The wear describes the degradation of mechanical systems to some degree. However, unless the wear is directly observable, such as in the case of a brake pad, it is difficult to quantify it in general. For most mechanical systems, wear is not directly observable and can only be assessed via other measured condition information data such as the concentrations of metal elements. The concentration of metal within oil samples is a good indicator of wear and has been widely used for wear evaluation [
8,
9,
10,
11,
12]. Wang [
8] used metal concentrations to describe the deterioration of a maintained plant. Vališ et al. [
9] considered the metal concentration as a potential failure indicator and then proposed a linear regression model to determine a linear course of metal particle generation. Zheng et al. [
10] used the Wiener process to model metal concentrations and thus optimized the planned maintenance interval of the power shift steering transmission.

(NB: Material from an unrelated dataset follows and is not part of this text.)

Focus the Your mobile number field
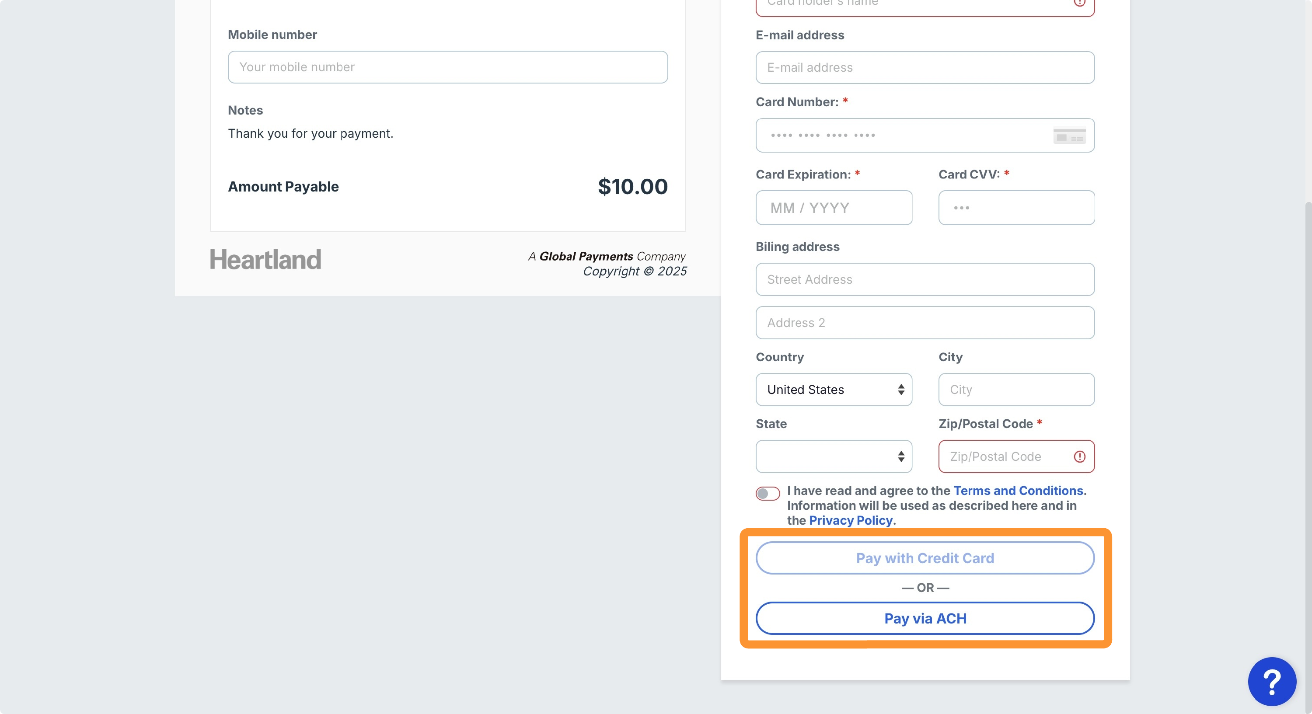Screen dimensions: 1312x714 tap(448, 67)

However, in practical scenarios, many factors such as oil top-ups, wear particle removal, and different measurement methods can disturb the observation of the metal concentration, thereby causing the observed data to deviate from the actual physical degradation. This distortion (deviation) indicates that it is infeasible to directly use the observed data to evaluate the wear condition. In other words, it is necessary to recover the actual physical degradation curve based on the observed data.
Macián et al. [
13] considered the influence of oil consumption and replenishment and developed an analytical approach to the wear rate of internal combustion engines based on spectrometric oil analysis. Bagshaw et al. [
14] used oil volume correction to transform the observed data into absolute wear values. Feng et al. [
15] considered the effect of the time-varying wear coefficient. A model of wear debris concentration was built based on Kragelsky’s method with different wear coefficients in corresponding wear stages. However, the literature mentioned above assumes that the refilling is carried out at predetermined maintenance intervals [
13,
14,
15,
16] and does not consider dynamic, non-periodic oil top-ups driven by real-time operational conditions. Moreover, the above models were established based on particular mechanical structures such as an internal combustion engine, a continuous flow stirred tank reactor (CFSTR), or a gearbox, thereby restricting their applications.

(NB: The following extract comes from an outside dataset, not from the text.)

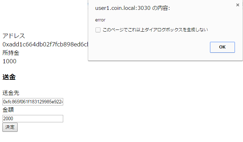The height and width of the screenshot is (142, 243).
Task: Click the 所持金 balance label
Action: click(11, 53)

Considering the disturbance caused by non-periodic oil top-ups, a piecewise linear method was employed to address the resulting variations in oil spectrum analysis [
17,
18]. The Hermite interpolation approach was used to model the wear characteristics [
19]. The grey model and AR time series model were also adopted [
20]. However, these methods rely on subjective judgments to identify oil top-up points and use local observed information to correct the data. This indicates that these methods not only lack objectivity but also do not make full use of existing observation information.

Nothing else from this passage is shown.